Available records:
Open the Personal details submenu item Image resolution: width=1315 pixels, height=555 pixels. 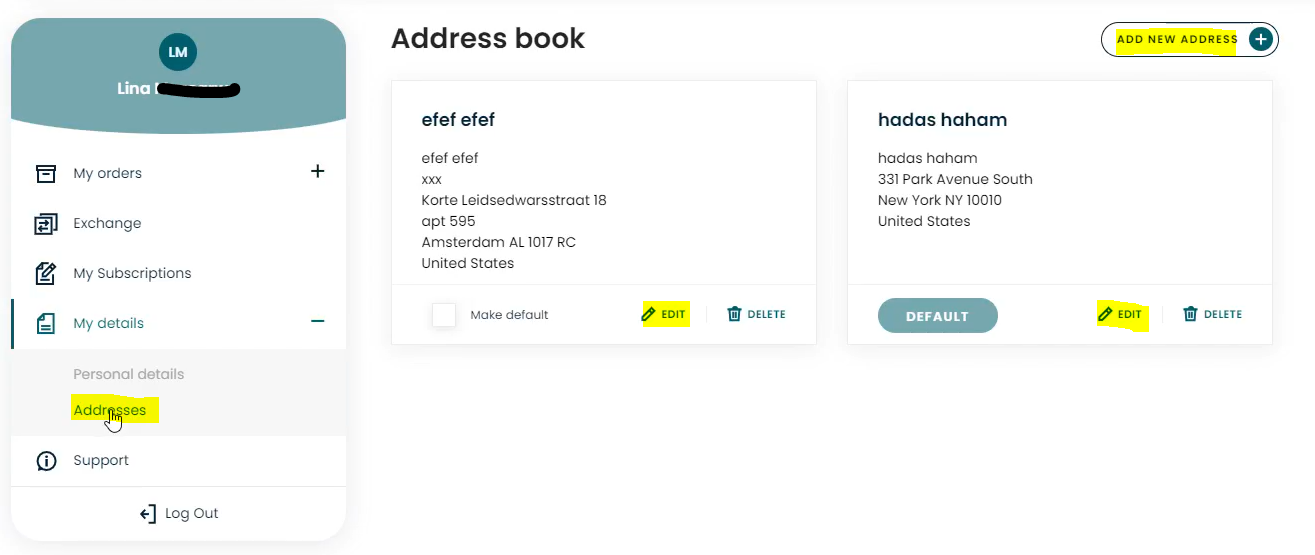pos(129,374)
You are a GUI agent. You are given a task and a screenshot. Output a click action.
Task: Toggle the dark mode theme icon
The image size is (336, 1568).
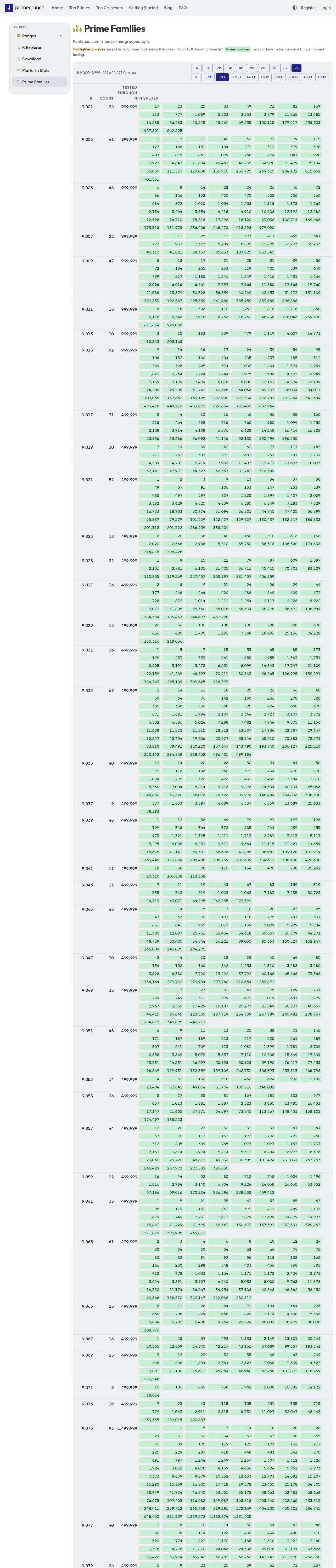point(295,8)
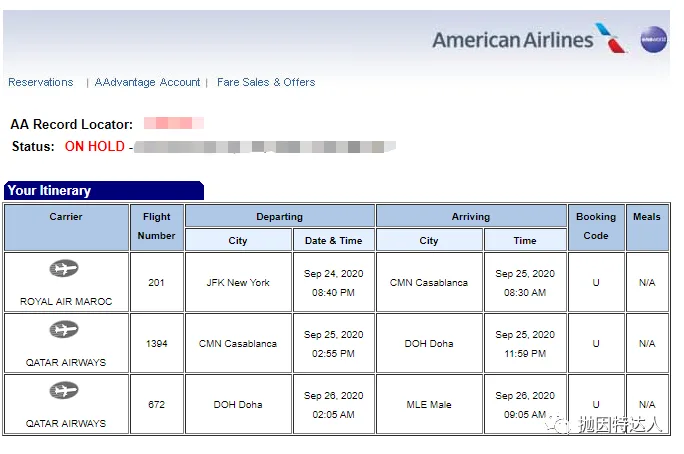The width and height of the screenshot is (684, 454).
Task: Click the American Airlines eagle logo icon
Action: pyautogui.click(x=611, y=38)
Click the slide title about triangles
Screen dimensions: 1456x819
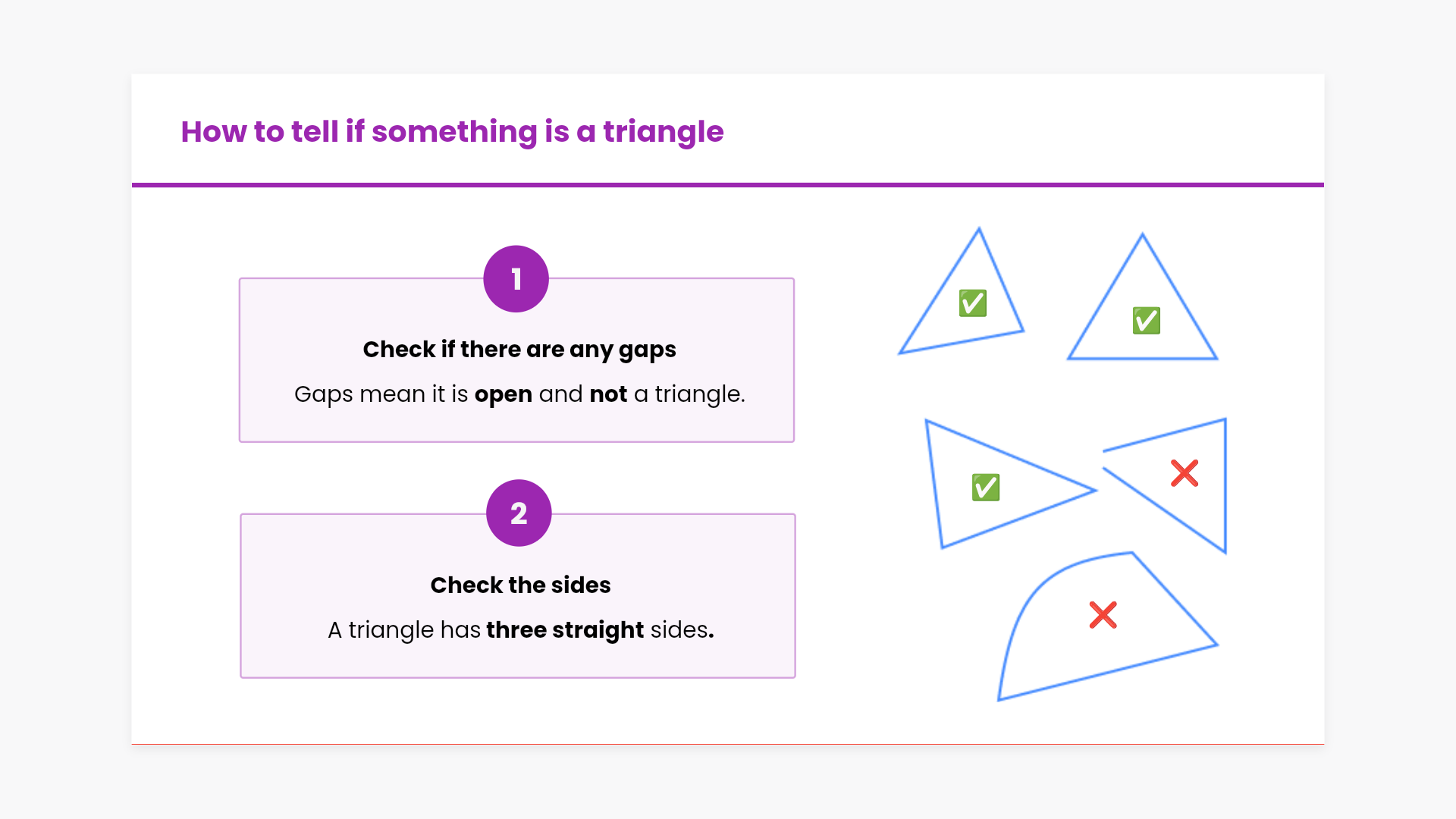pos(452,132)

==

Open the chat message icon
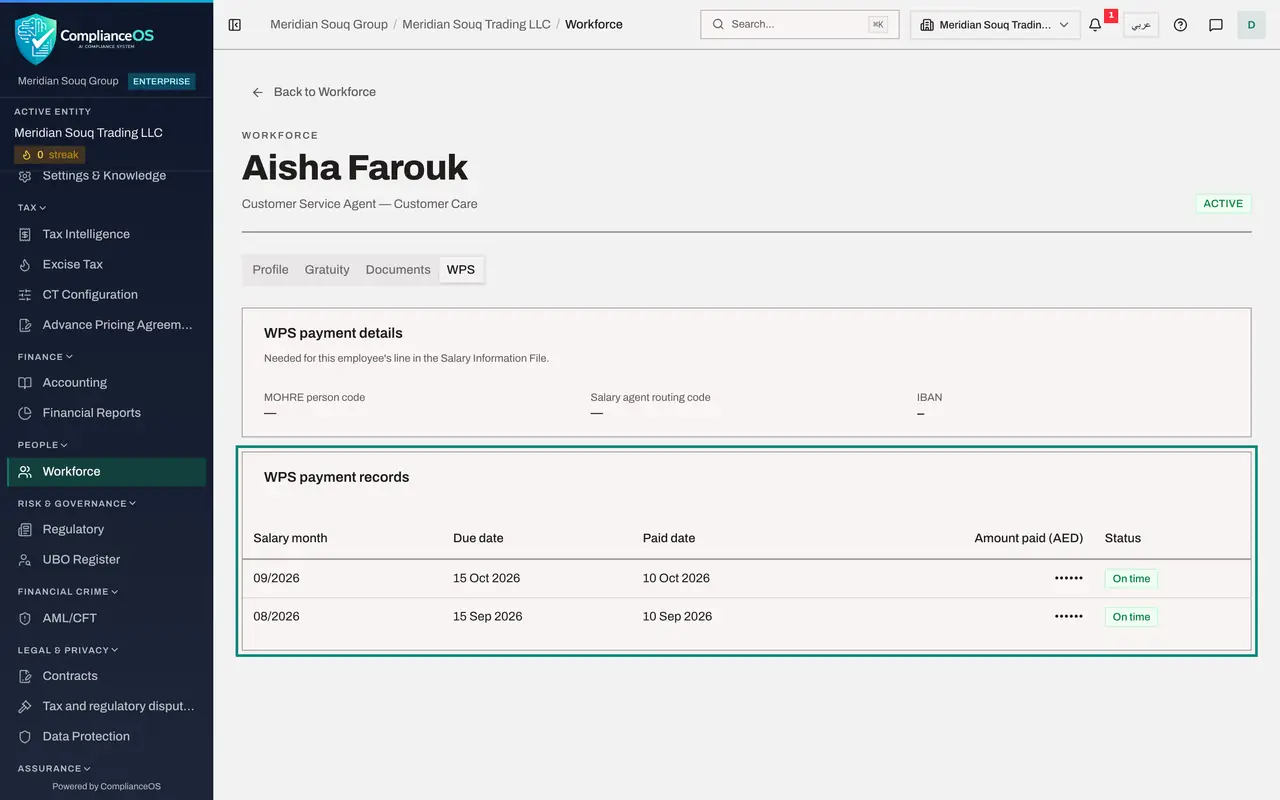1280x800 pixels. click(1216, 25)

* * *

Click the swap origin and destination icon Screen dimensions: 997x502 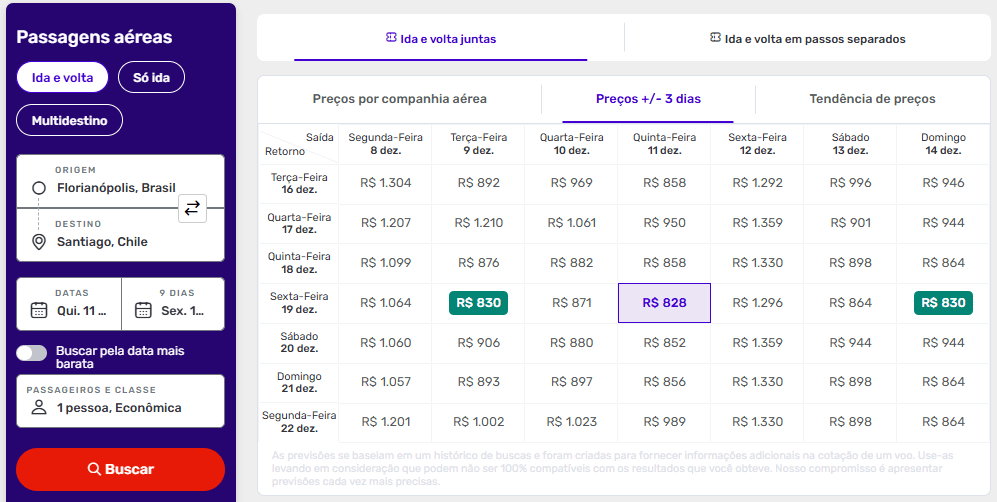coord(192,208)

Exercise: Produce an exact reproduction of the listing above, limited to the lines starting at the line with "You are a GUI" and ending at the line with "Click the slide title about triangles", both kept, with every picture left out.

Response:
You are a GUI agent. You are given a task and a screenshot. Output a click action.
Task: Toggle the dark mode theme icon
The image size is (336, 1568).
point(295,8)
The width and height of the screenshot is (684, 454).
Task: Click the American Airlines eagle logo icon
Action: pyautogui.click(x=611, y=38)
Click the slide title about triangles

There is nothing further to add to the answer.